▸ What you have to do: Gather every line of the listing that contains the string "screenshot", treating case as significant.

-- Start Listed entries --

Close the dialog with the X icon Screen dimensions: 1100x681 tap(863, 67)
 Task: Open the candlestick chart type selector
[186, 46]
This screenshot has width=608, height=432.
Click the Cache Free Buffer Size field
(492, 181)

-- End Listed entries --
-- Start Listed entries --

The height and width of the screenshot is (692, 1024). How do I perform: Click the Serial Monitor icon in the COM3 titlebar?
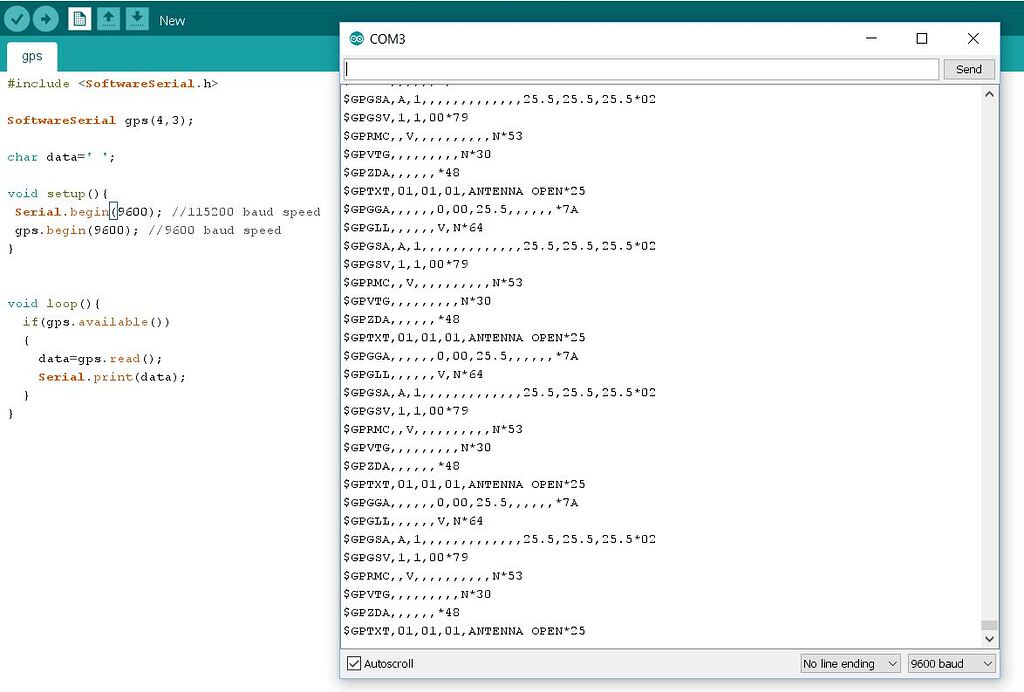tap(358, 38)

-- End Listed entries --

▸ Full answer:
This screenshot has width=608, height=432.
The height and width of the screenshot is (692, 1024). How do I perform: Click the Serial Monitor icon in the COM3 titlebar?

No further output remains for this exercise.